The divergence is striking: while households are being pulled back towards the grid, parts of the grid are quietly stepping away from it.
WHO GETS TO DECENTRALISE?
This raises a critical question: who is allowed to exit the grid, and on what terms?
In Pakistan’s current trajectory, decentralisation is occurring asymmetrically. At the top of the system, DISCOs are engaging in off-grid procurement, effectively creating a parallel market for electricity. At the bottom, consumers face reduced incentives to generate and export their own power.
The consequence is neither a fully centralised system nor a competitive decentralised one. Instead, it is a fragmented structure in which inefficiencies at the utility level coexist with constraints on consumer-level innovation.
THE COST OF MISALIGNMENT
This misalignment has direct economic implications.
In theory, decentralisation (whether through distributed generation or competitive procurement) should lower costs by introducing flexibility and competition. But when it occurs without transparency or coordination, it can have the opposite effect.
Off-merit power purchases by DISCOs increase the average cost of electricity. At the same time, discouraging rooftop solar reduces the potential for consumers to offset demand and ease pressure on the grid.
Rather than correcting price signals, the system risks amplifying them.
The result is a cycle in which high costs drive alternative behaviour, but policy and practice prevent those alternatives from delivering system-wide relief.
AN INFLECTION POINT
Pakistan’s power sector now appears to be at an inflection point.
One path leads towards a more integrated model of decentralisation, where distributed generation, storage, and flexible procurement are brought into a coherent framework governed by transparent pricing and regulation.
The other leads towards deeper fragmentation, where different parts of the system operate under conflicting incentives, driving up costs and undermining efficiency.
The recent probe into DISCO practices, alongside the recalibration of net metering, suggests that policymakers are aware of the pressures building within the system. The challenge lies in aligning responses across all levels, from utility procurement to household generation.
THE BROADER LESSON
If there is a lesson from global trends, it is that energy systems are increasingly shaped by how they respond to shocks.
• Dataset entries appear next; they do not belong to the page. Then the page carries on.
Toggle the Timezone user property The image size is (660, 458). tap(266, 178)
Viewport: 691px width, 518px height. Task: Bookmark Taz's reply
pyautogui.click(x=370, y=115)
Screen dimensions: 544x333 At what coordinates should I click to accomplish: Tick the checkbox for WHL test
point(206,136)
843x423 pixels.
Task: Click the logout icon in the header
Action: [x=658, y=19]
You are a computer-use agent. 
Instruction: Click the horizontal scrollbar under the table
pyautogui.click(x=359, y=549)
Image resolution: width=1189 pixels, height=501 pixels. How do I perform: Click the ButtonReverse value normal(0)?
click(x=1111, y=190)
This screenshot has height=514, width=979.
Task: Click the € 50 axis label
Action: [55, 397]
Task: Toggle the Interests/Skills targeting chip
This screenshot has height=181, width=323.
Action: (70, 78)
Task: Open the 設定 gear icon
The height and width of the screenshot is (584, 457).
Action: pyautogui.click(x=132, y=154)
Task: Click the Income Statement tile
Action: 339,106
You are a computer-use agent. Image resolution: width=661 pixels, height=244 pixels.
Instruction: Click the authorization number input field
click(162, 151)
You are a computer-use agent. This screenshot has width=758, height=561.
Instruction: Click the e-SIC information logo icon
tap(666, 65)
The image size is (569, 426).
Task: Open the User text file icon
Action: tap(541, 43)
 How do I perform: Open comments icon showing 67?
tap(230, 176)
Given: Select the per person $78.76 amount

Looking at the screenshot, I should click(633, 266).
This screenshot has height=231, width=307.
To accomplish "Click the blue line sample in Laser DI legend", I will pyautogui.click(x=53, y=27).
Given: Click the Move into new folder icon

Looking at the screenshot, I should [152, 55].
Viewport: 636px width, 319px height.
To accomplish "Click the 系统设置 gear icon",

In Europe, geopolitical disruption has accelerated a shift towards self-generation and resilience at the household level. In Pakistan, similar pressures are exposing cracks within the grid itself.
Whether those cracks evolve into a more flexible, decentralised system, or widen into structural inefficiencies, will depend on how coherently policy aligns with the behaviour already underway.
For now, the paradox remains: in a moment when both utilities and consumers are seeking ways around the grid, Pakistan’s energy transition is pulling in two different directions.